W.Va. college enrollment falls as economy rises
CHARLESTON, W.Va. -- As the national economy recovers, enrollment in West Virginia's colleges is declining -- but current enrollment levels in the state are still better than they were before the surge that came with the recession.
Total enrollment in the state's public institutions, including four-year universities and two-year community and technical colleges, decreased by nearly 3 percent from Spring 2012 to Spring 2013, according to state Higher Education Policy Commission data.
Those numbers mirror a nationwide report, released by National Student Clearinghouse, which shows the first significant decline in the college enrollment since the 1990s.
Total enrollment across the country decreased by 2.3 percent from Spring 2012 to Spring 2013, according to the report.
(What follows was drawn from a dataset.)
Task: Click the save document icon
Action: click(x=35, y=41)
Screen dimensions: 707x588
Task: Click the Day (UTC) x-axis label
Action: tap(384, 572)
West Virginia's decline over that period was 2.7 percent.
West Virginia, like the rest of the country, saw a boom in college enrollment when the recession hit, as more and more young people went to school and avoided a poor job market.
From 2007 to 2008, college enrollment in the state increased by about 25 percent.
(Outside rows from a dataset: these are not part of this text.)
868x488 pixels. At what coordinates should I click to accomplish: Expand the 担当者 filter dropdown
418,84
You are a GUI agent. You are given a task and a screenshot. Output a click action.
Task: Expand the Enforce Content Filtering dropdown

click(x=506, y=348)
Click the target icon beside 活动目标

"We expect enrollment to surge during an economic downturn, which is what we saw both nationally and here in West Virginia in recent years," said Paul Hill, chancellor for the HEPC. "Our current enrollment numbers in the state well surpass those prior to the recession -- a good indicator that basic demand for higher education has not waned."
After the influx in 2008, when about 66,800 students were attending a public four-year college in the state, enrollment continued to increase until 2012, when it dropped for the first time in years.
About 66,430 students attended a four-year college in the fall 2012 semester, with about 63,840 attending in the spring 2013 semester.
During the early 2000s, enrollment hovered around 50,000.
"As the economy recovers, we must build on this momentum, which ties in to West Virginia's new master plan for higher education. By continuing our focus on access, we make available to our students a world of opportunity and success by gaining their degrees, and they, in turn, make a lasting impact on our state," Hill said. "There are challenges, but that is the goal, and we are well positioned to achieve it."
About 1,000 fewer students attended a public four-year college in West Virginia in spring 2013 than they did in spring 2012, resulting in a 1.6 percent decline, according to HEPC data.
The decrease in the state's public two-year colleges was greater, at nearly 6 percent, or a loss of about 1,400 students from spring 2012 to spring 2013.
West Virginia University's enrollment did not decrease, though. WVU gained nearly 200 students from 2012-13, while Marshall University lost more than 250 students, for a 1.9 percent decrease in enrollment.
The biggest decline nationwide is at four-year for-profit institutions, which decreased enrollment by 8.7 percent over the past year, according to National Student Clearinghouse.
Hill said the HEPC will continue to focus on keeping higher education "accessible and affordable," and is optimistic about enrollment, pointing to an increased number of adult students in West Virginia.
More than 1,000 Regents Bachelor of Arts degrees were awarded in West Virginia for the first time last year. The program is designed especially for nontraditional students.
"More students are graduating, and more economically disadvantaged students are going to college than ever before in our state," Hill said.